I voucher escono dalla porta e rientrano (peggiorati) dalla finestra

Nessuno si aspettava che l’abolizione dei voucher fosse sincera. Ma i nuovi voucher che non sono più voucher sono – se possibile – ancora peggiori dei vecchi voucher. In pratica sono una forma di contratto di lavoro in più, alternativo a forme di retribuzioni più tutelate: valgono minimo 9 euro, ma per cifre in più sono totalmente trattabili; si possono comprare sul sito dell’INPS, ma se il lavoro non viene svolto entro 3 giorni, si può bloccare il pagamento (cioè si può retribuire il lavoratore in nero, e poi dichiarare che il lavoro è stato revocato); e siccome il pagamento “regolare” dovrebbe avvenire entro il 15 del mese successivo (chissà perché), è probabile che il lavoratore incassi subito il suo gruzzoletto al nero e questione finita; con i nuovi voucher si può retribuire qualsiasi mansione, anche complessa e con l’uso di macchinari pericolosi, figuriamoci quanto adatti a lavoratori occasionali; i nuovi voucher avranno (teoricamente) come limite 5.000 euro l’anno per lavoratore, 2.500 dallo stesso committente. Una nuova pacchia per le imprese.

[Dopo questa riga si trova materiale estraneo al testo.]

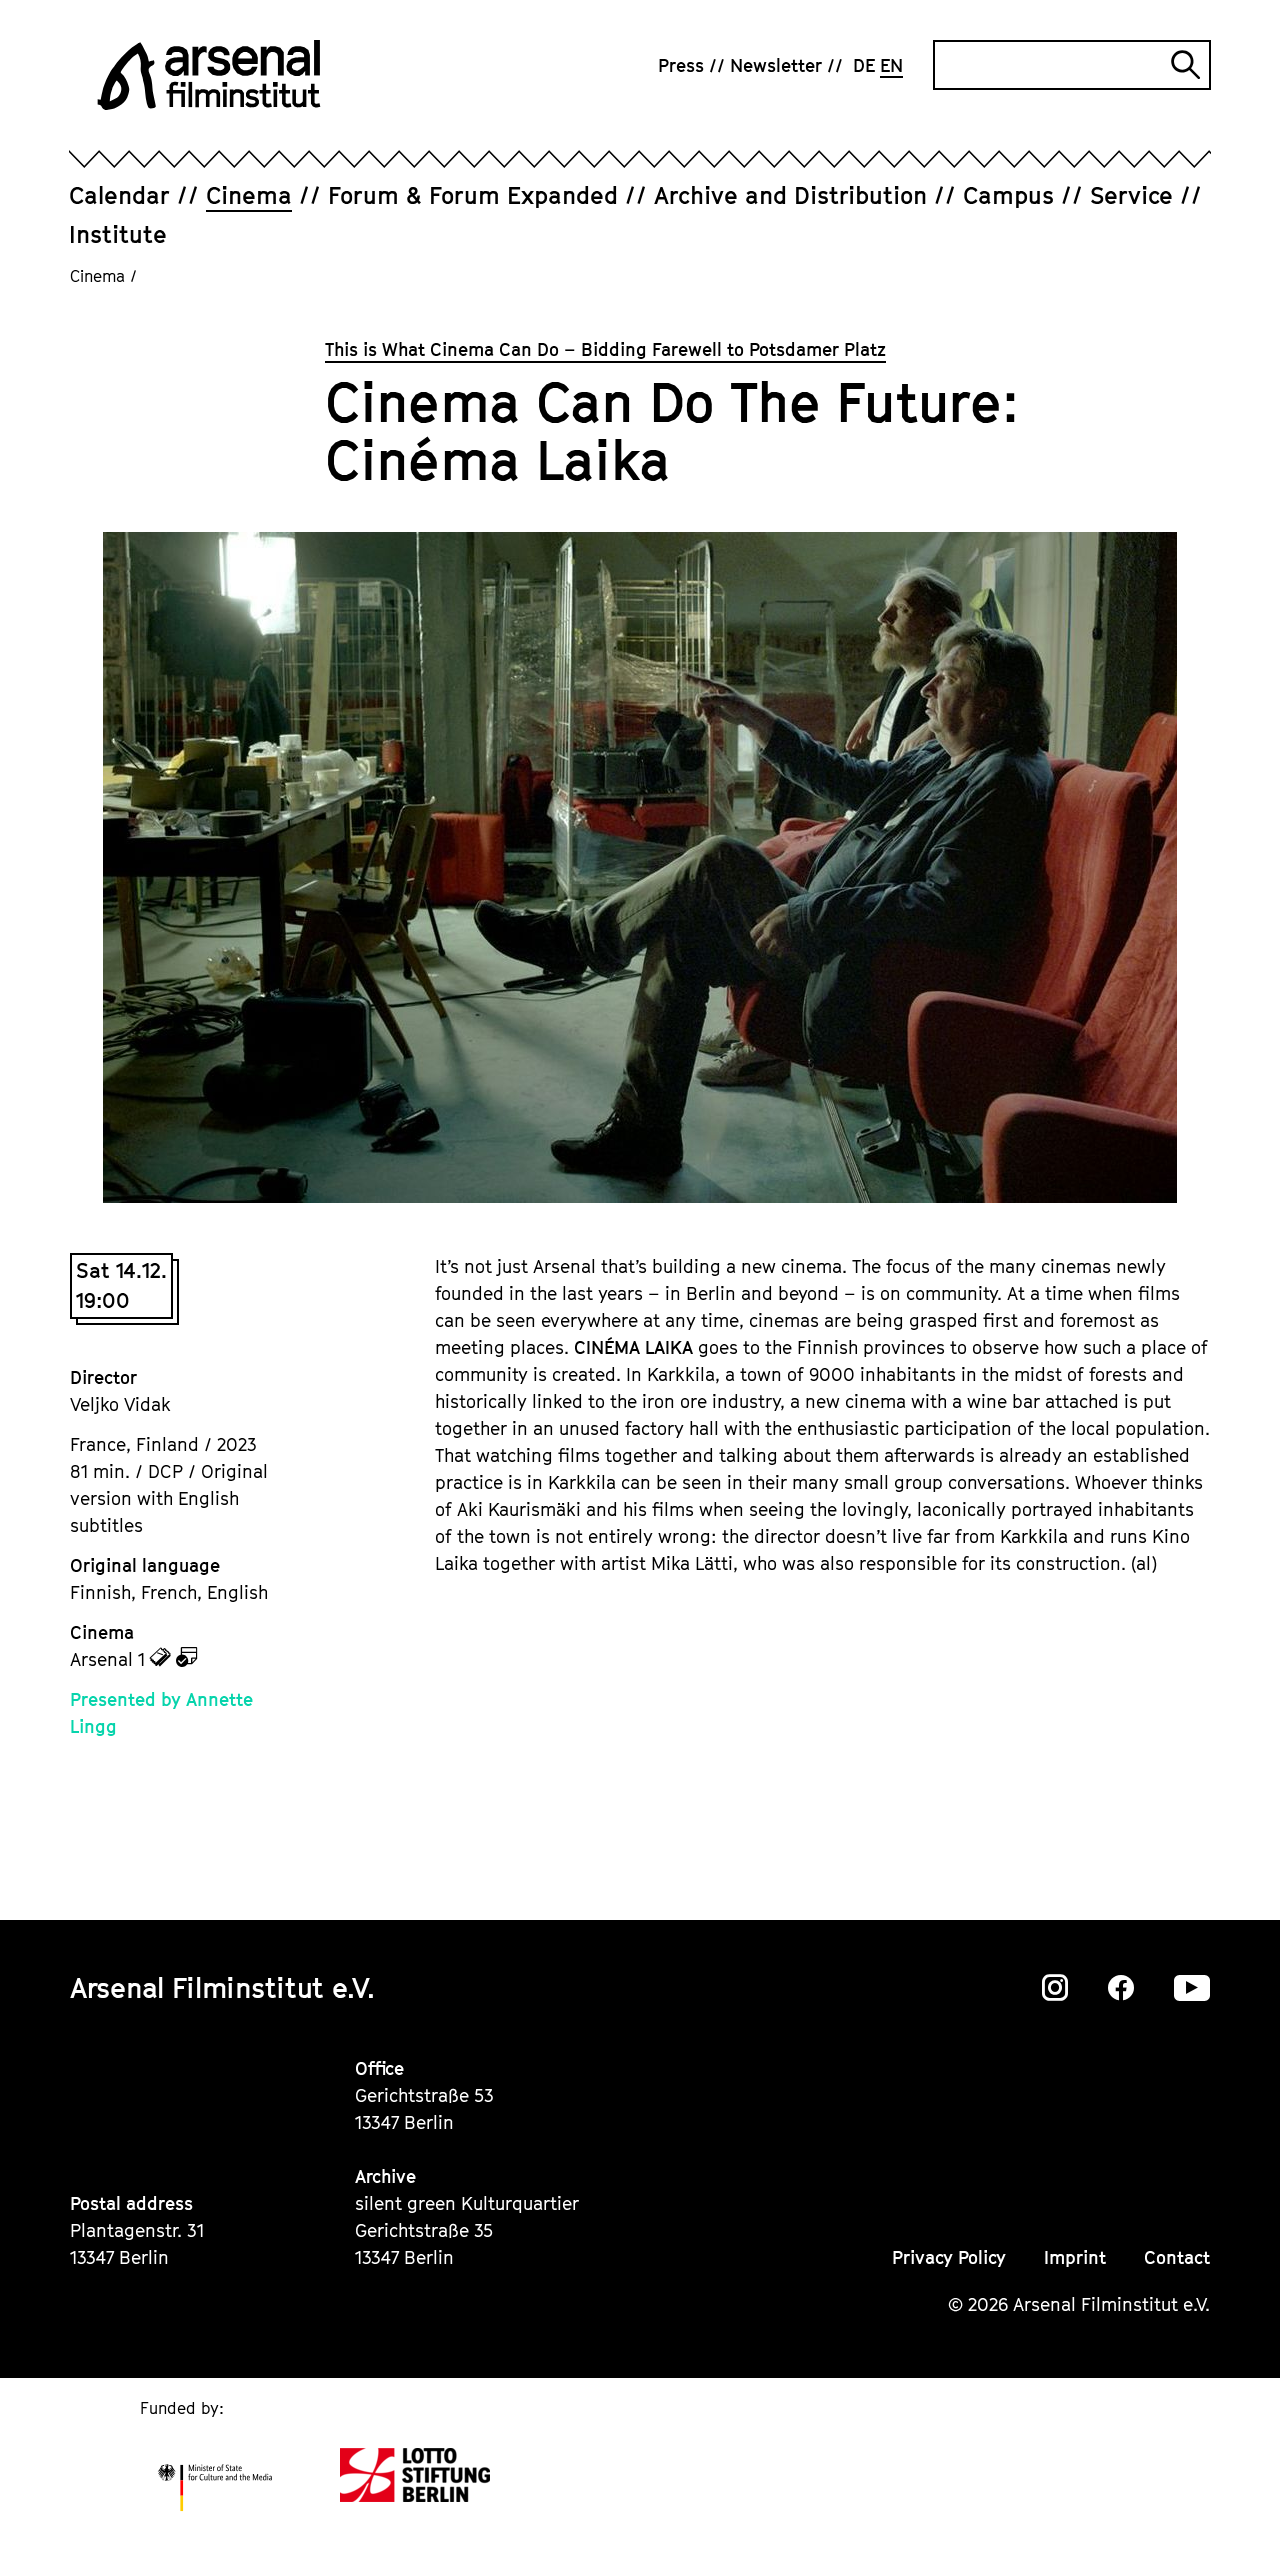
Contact (1177, 2257)
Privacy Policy (949, 2257)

La Cgil ha affrontato il problema con una manifestazione a Roma e con il consueto stile “istituzionale”: protesta per il referendum invalidato dall’abolizione dei vecchi voucher, etc. Senonché il ripristino dei voucher non è semplicemente “uno schiaffo alla democrazia”, è molto di più. La reazione contro i nuovi voucher è sacrosanta, ma manca di una valutazione globale e di una lotta contro tutte le forme di precarietà, ormai tali e tante da aver spalancato le porte a qualsiasi abuso. Non si può fare dei nuovi voucher soltanto una parola d’ordine, come lo è stata un tempo l’articolo 18 dello Statuto dei Lavoratori. Al punto in cui siamo, significherebbe deludere gravemente ancora una volta chi ha partecipato alla protesta, confidando che si facesse – almeno stavolta – sul serio.